Can I ask how? I really don’t see how a person on a average income could afford enough space to do that living in a city.
In 'murica it may be impossible (thank car-centered infrastructure and your insane zoning laws!), but here you can just rent a house instead of an apartment… an OK place (2+ bedrooms/ 150+ m²/ space for tinkering) at an OK location (safe enough, relatively close to the city center) is ~600 to ~800 USD, which is certainly more expensive than the local average, but not eye-wateringly so.
This is my hangup as well.
I agree with the premise of this sub. The way car first places such as the US does things is a problem. The cars themselves and the underlying infrastructure, such as that exchange.
But I also don’t want to live in cramped multidweller unit housing.
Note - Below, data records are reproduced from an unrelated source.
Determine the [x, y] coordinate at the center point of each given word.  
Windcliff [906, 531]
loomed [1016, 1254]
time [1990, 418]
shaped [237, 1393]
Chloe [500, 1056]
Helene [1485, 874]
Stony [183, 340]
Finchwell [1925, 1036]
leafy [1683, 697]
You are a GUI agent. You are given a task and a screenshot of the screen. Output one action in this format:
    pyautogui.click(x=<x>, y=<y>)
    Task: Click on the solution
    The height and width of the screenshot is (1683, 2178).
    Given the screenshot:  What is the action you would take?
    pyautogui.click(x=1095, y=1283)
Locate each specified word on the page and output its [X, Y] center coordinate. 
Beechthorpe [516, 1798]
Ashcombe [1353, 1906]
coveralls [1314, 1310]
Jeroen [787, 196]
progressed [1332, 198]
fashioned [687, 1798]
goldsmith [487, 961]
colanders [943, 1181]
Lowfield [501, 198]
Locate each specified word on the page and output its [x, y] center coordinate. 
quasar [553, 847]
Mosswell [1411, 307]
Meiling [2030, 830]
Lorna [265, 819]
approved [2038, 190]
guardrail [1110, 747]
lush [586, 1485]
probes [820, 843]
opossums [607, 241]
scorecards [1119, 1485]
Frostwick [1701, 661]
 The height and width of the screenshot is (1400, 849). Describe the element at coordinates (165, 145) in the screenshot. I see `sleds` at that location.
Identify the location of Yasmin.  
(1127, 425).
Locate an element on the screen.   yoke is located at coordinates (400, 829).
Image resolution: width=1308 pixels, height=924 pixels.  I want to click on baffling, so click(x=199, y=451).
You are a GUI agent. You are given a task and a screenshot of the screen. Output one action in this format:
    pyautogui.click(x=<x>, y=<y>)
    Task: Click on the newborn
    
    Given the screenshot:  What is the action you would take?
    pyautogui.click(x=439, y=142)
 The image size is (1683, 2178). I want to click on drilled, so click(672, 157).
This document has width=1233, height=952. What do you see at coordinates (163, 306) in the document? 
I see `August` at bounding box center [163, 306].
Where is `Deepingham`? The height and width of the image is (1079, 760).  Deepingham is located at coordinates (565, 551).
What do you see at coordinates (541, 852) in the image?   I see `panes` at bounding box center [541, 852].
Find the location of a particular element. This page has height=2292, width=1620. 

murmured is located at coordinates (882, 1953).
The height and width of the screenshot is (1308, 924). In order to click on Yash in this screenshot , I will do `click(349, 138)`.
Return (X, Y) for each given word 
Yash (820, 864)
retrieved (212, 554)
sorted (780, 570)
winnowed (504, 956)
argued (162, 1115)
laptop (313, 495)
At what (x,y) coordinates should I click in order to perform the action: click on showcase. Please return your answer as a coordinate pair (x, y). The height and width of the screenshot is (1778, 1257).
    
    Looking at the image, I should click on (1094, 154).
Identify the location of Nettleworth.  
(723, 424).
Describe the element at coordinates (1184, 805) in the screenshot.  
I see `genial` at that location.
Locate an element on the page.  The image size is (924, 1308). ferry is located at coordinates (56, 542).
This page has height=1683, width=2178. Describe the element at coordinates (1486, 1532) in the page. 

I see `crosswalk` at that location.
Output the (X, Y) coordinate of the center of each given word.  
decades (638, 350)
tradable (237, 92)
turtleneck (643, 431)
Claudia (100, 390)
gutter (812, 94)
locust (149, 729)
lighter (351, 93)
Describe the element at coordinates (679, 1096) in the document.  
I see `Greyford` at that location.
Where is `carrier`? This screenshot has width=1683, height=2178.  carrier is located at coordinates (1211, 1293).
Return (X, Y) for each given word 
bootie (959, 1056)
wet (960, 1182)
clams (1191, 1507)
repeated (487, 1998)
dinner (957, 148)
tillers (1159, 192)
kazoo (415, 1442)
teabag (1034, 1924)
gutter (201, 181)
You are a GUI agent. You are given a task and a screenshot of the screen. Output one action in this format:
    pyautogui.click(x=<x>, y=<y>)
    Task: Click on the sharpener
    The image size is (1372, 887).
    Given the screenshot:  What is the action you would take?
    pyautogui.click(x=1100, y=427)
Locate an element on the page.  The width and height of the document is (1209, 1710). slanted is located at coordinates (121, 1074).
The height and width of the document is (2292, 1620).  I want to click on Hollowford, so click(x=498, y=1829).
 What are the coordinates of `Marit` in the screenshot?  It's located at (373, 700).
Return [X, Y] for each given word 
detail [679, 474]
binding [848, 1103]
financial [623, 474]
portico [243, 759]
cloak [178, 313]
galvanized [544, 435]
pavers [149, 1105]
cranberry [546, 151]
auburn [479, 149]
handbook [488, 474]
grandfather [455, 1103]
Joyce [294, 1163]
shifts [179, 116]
I’ve done so most of my life and I hated it.
I don’t know what or even if there’s a good solution that accomodates both, but I hope so.
You can have walkable areas that aren’t all multi unit. This video goes over some existing places that fit.
And if you’re someone that wants to live somewhere actually remote, having dense urban areas instead of suburban sprawl will leave more space for rural areas and nature.
I am no expert, but if we are allowed to design everything from ground up, I believe personal electric vehicle (e-bike etc, abbreviated as PEV) for suburb, transit/bike/walk in city, and high speed rail between cities are probably the way to go.
City should be mostly car free, people can transit to suburb via transit, and to other city via rail. People move within city using walk/bike/tram. Vehicle besides delivery and commercial vehicle should be discouraged from entering the city, by removing in-city parking and setup no-go zones for private vehicles.
Even in the U.S. most people in suburb live rather close to a town center (less than 15 mins with PEV or bike). Thus efficient transit from town center to city can be a good idea. People will be discouraged from driving to city due to the lack of road and parking within cities.
For long form travel, people should move via high speed rail. Then take local travel options once arrived. High speed rail provide a faster and more comfortable travel alternative to driving.
Finally, I believe for people living in rural areas (an hour to any town center on PEV), cars and electric cars are their only option. If they want to enter city or suburb, they can drive to the nearest town center and take transit.
Removed by mod
Interestingly, with this type of town, it’s easier and quicker to go out of the town than in American car centric towns.
Public transports are more efficient. You don’t need cars. You have parcs and actual green space. The energy consumption is also reduced.
It’s no magic that they built these type of towns in the past. They couldn’t afford our type of energy consumption and land use. And, it was more practical for the daily life.
You know houses exist right? Tho maybe not a lot of americans sleep in cars…
If there’s 30k people in that small of an area most of them aren’t going to be able to afford houses.
Haha you know thats the funny thing. They dont have houses but should have said housing as they do have shared houses and apartments.